Investigação sobre o entendimento humano

É importante lembrar que ele viveu durante o iluminismo. Hoje as coisas são bem diferentes, em alguns aspectos. Se por um lado a ciência é bastante valorizada e a religião perde seu valor (o que era de se esperar após o iluminismo), tenho sinceras dúvidas quanto aos ignorantes serem desprezados.

Lição de Hume para os artistas

Nessa citação, David Hume fala o quanto a teoria é importante para os artistas. No exemplo que ele dá, é falado sobre a pintura, mas a lição que Hume nos passa serve para todas as artes.

“Um artista estará mais bem caracterizado para o triunfo em seu empreendimento se possuir, além de gosto refinado e rápida compreensão, um conhecimento primoroso das estruturas internas do corpo, das operações do entendimento, do funcionamento das paixões e das diferentes espécies de sentimentos que assinalam o vício e a virtude.”

Investigação sobre o entendimento humano

Aí está bem claro que ele está se referindo à pintura de figuras humanas. Logo adiante ele cita que é útil ao pintor o conhecimento da anatomia até mesmo para pintar Vênus ou Helena. Todavia, é bastante claro, também, que, além deste aspecto, o entendimento de coisas imateriais, como as paixões, vícios e virtudes, torna o trabalho de um artista notavelmente melhor.

Conclusão

Eu penso que é mais importante agir sem pensar, do que pensar sem agir. Porém eu penso dessa forma hoje. Nem sempre eu pensei assim. Durante muito tempo eu fui inclinado a ter um posicionamento perfeccionista, do tipo que deixa de agir por não existirem condições ideais, por exemplo. Eu demorei para aprender esta valiosa lição, e Hume foi um grande colaborador. Demorei para perceber o quanto é valioso agir, mesmo que os resultados não sejam os esperados.

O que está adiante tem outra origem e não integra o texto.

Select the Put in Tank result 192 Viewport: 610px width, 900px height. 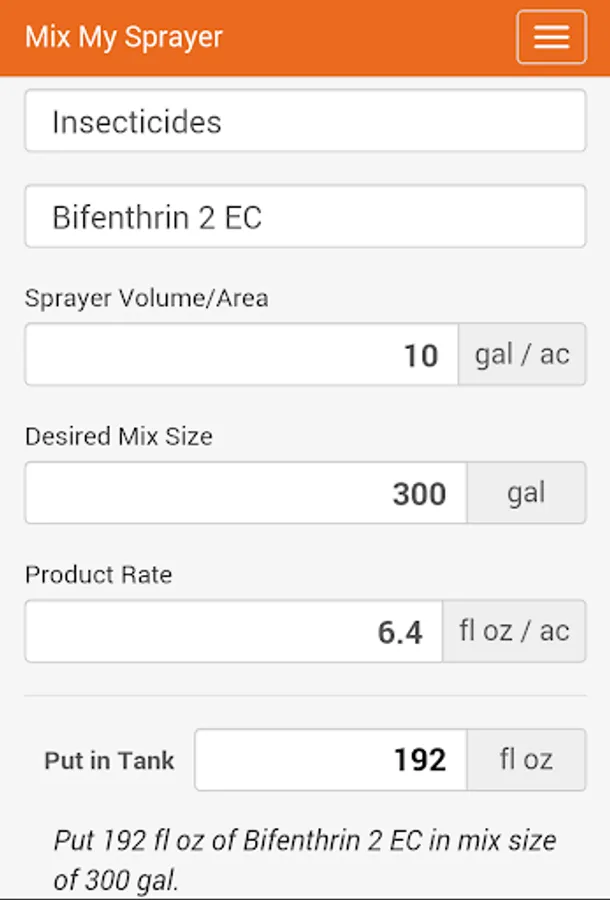pyautogui.click(x=331, y=760)
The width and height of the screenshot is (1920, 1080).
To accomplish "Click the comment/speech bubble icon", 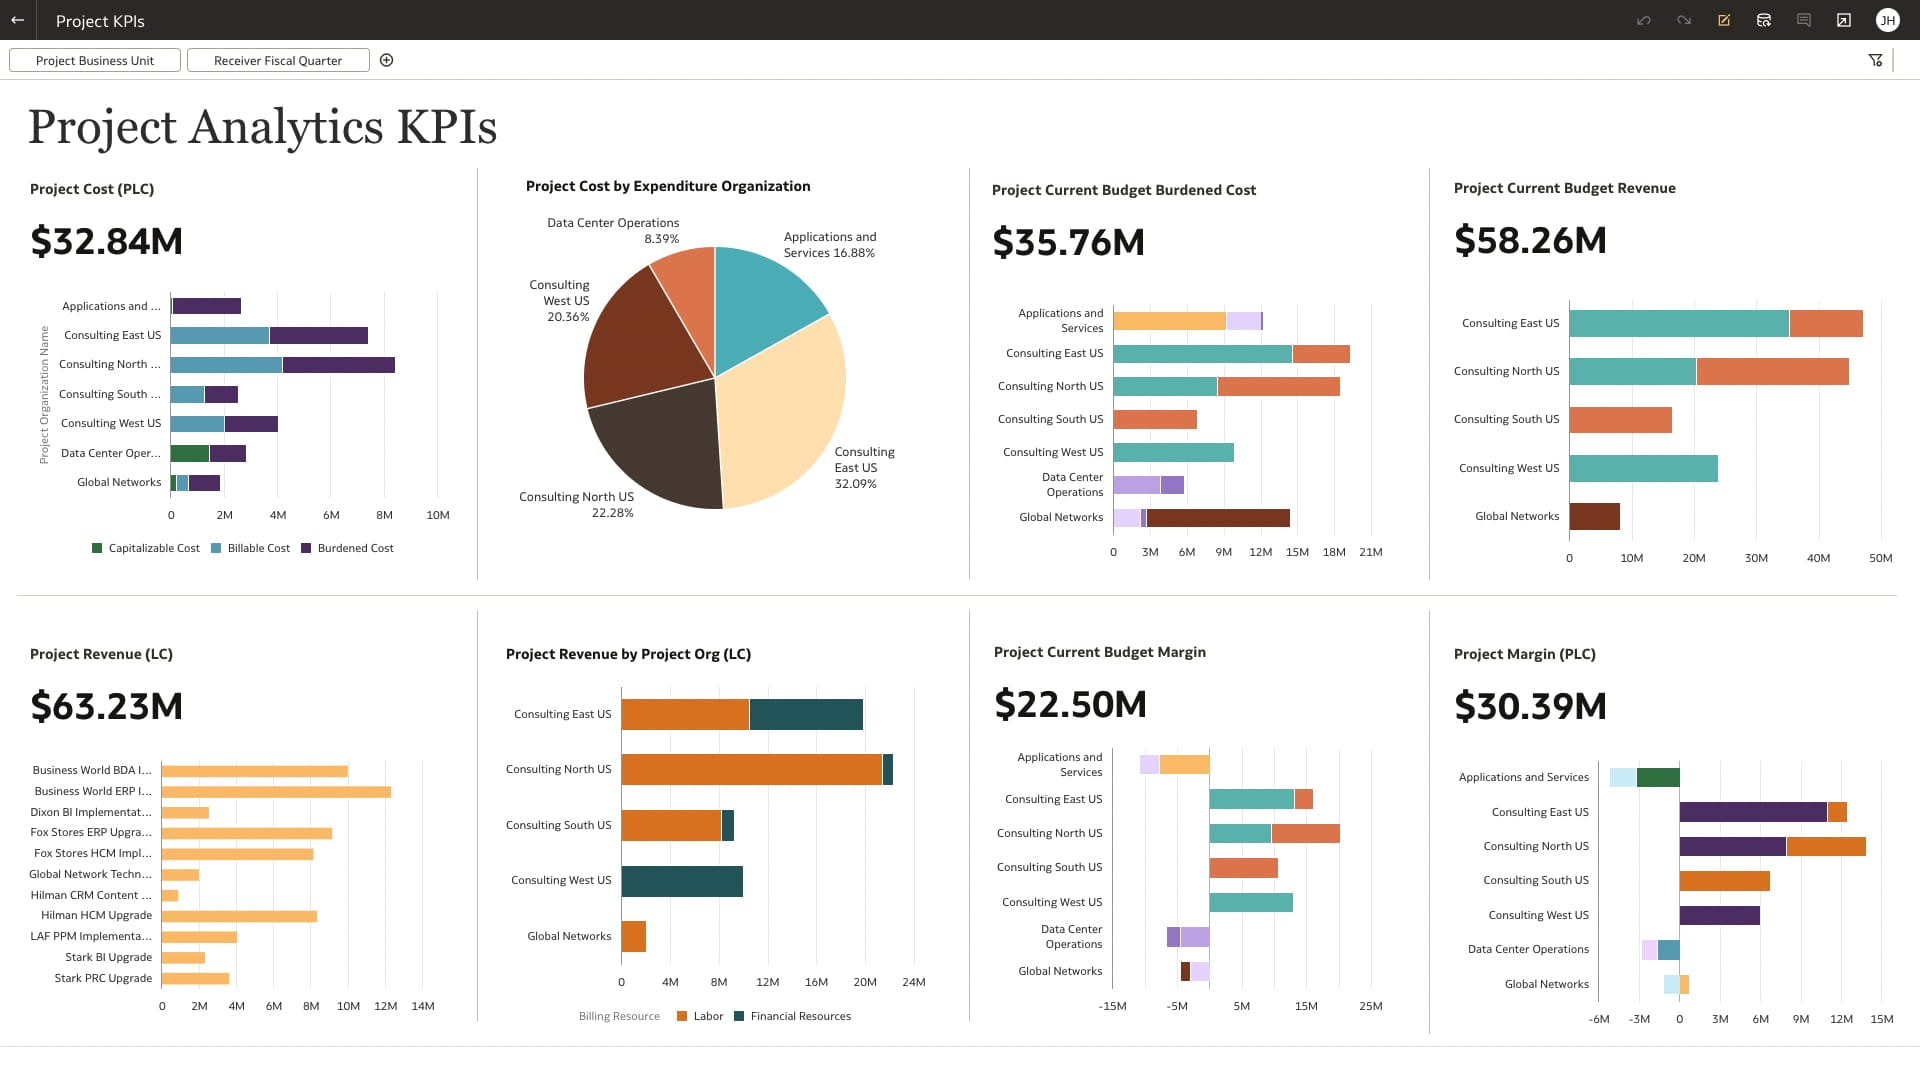I will pyautogui.click(x=1807, y=20).
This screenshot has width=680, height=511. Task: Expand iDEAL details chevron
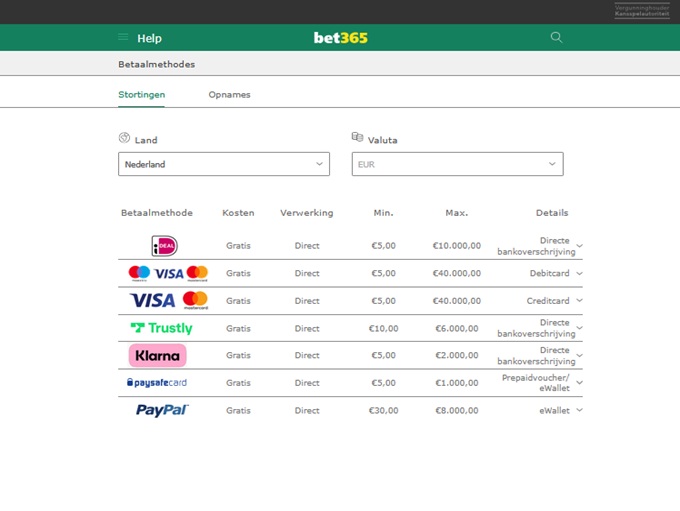580,246
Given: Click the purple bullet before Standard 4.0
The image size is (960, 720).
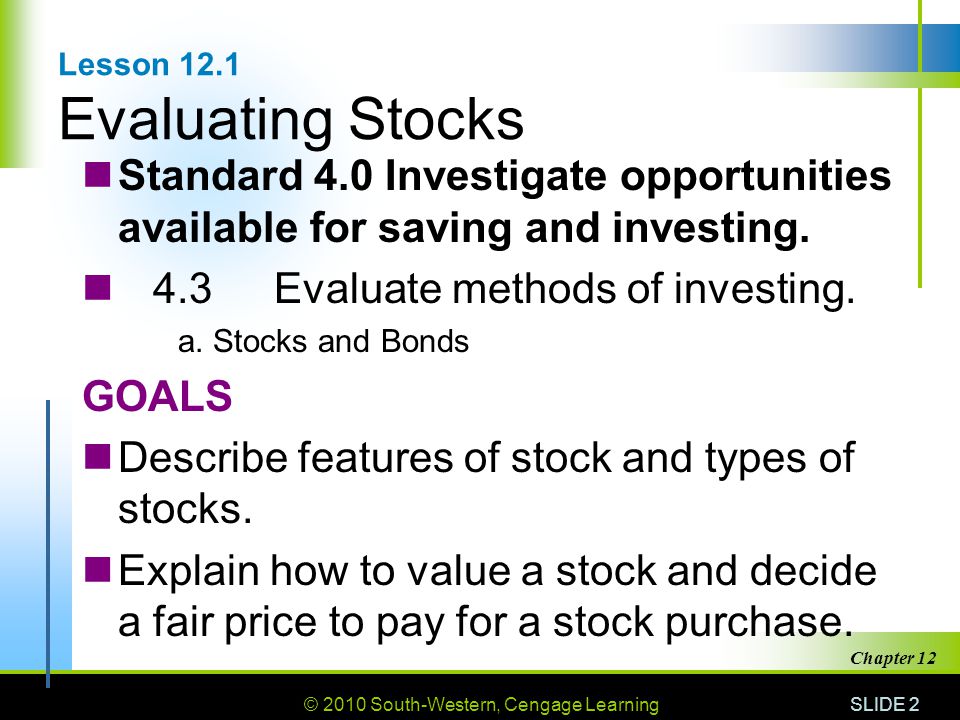Looking at the screenshot, I should (x=97, y=174).
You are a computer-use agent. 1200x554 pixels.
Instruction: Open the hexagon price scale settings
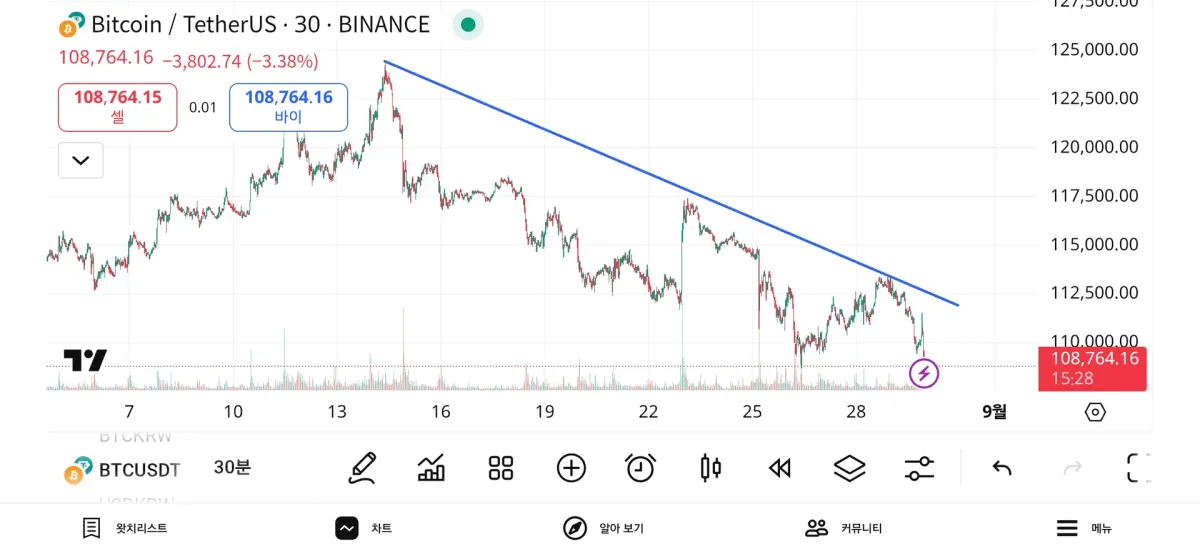(1095, 412)

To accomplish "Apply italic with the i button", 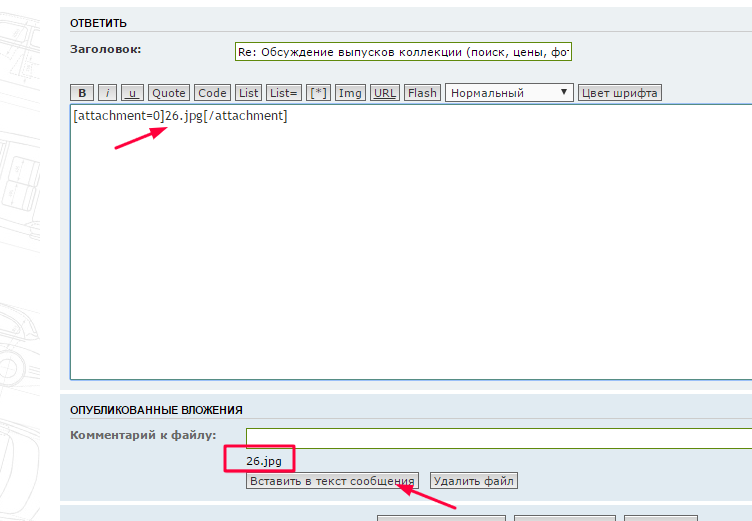I will point(108,93).
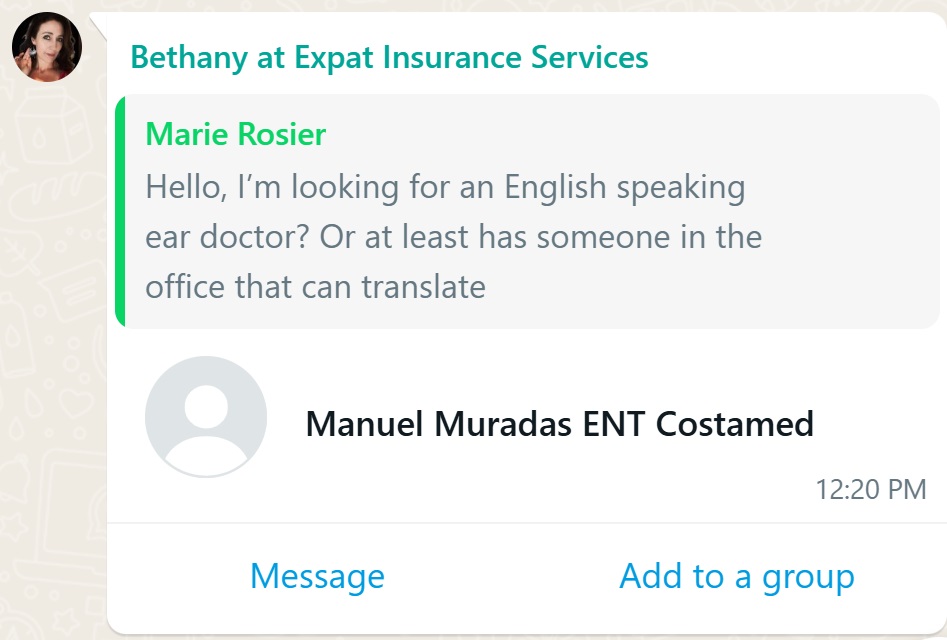Open the Manuel Muradas ENT Costamed contact card
This screenshot has width=947, height=640.
[x=559, y=424]
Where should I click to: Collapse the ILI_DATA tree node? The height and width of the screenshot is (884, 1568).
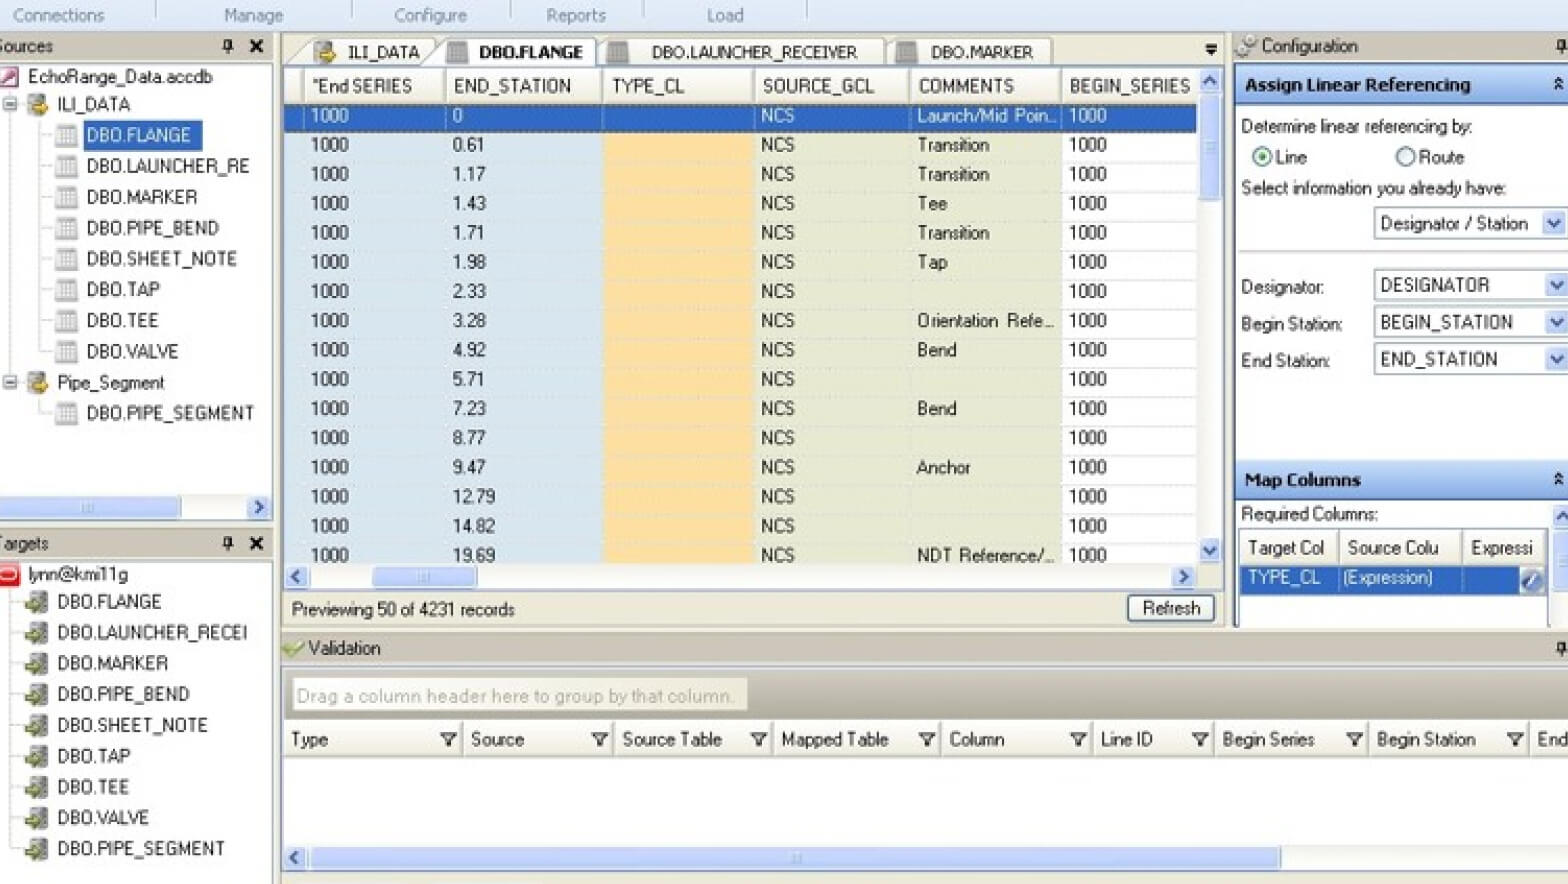coord(10,104)
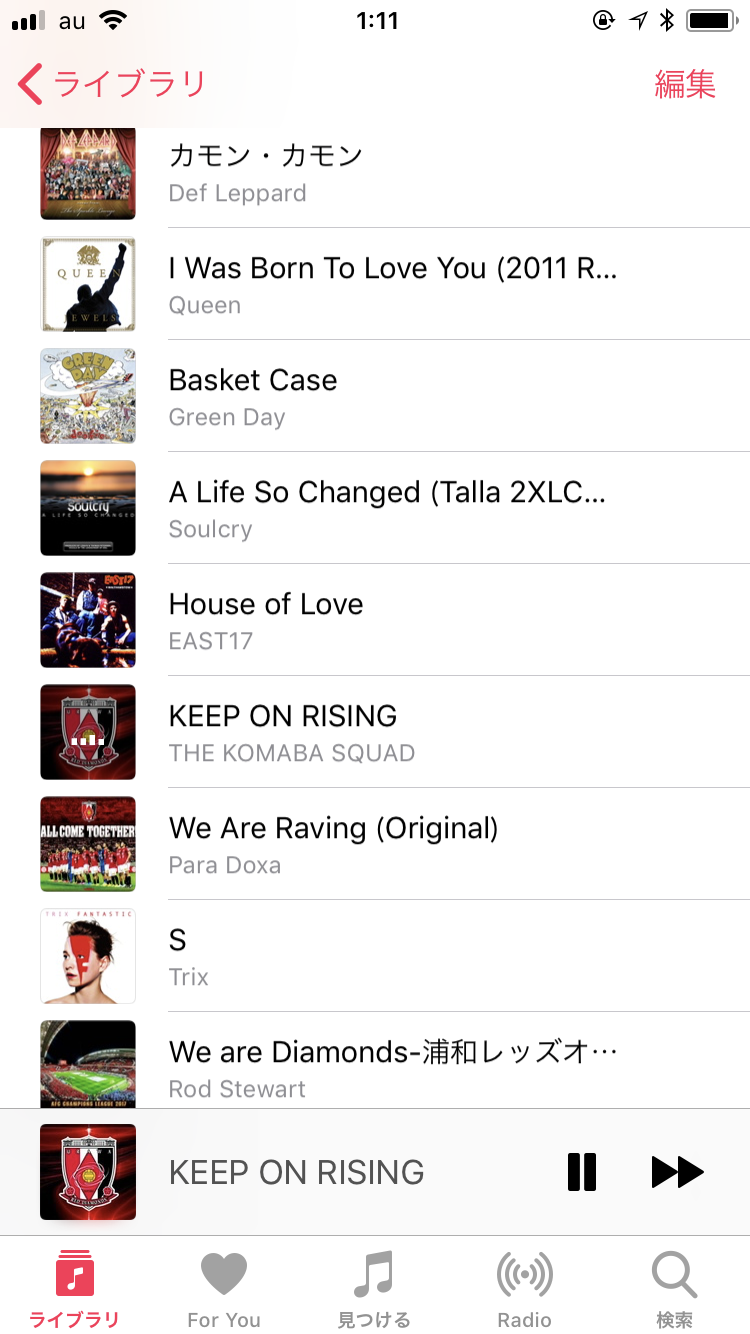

E eu percebo isso não só em mim. Percebo em um número considerável de pessoas essa frustração de desejar ter feito algo que não fez, seja por medo que desse errado, ou por achar que o que poderia ter feito não fosse ficar suficientemente bom. De qualquer jeito, essas coisas tem a ver com uma autoestima baixa.

Segundo a análise que eu faço de Hume sobre esses assuntos aqui tratados, eu concluo principalmente duas coisas:

  1. É mais importante agir do que pensar, ou sendo mais específico, é mais importante agir sem pensar do que pensar sem agir. Uma teoria que nunca foi colocada em prática é algo inútil, mas a resolução prática sem embasamento teórico é útil. Em termos de utilidade para a vida, e de viver simplesmente, a ação, evidentemente, é o princípio de tudo.
  2. Isso não significa, porém, que pensar e refletir não seja importante. Muito pelo contrário. Pensar e ter alguma atividade intelectual é essencial. Mas isso não deve impedir a ação, nem por perfeccionismo e nem por qualquer limitação excessiva.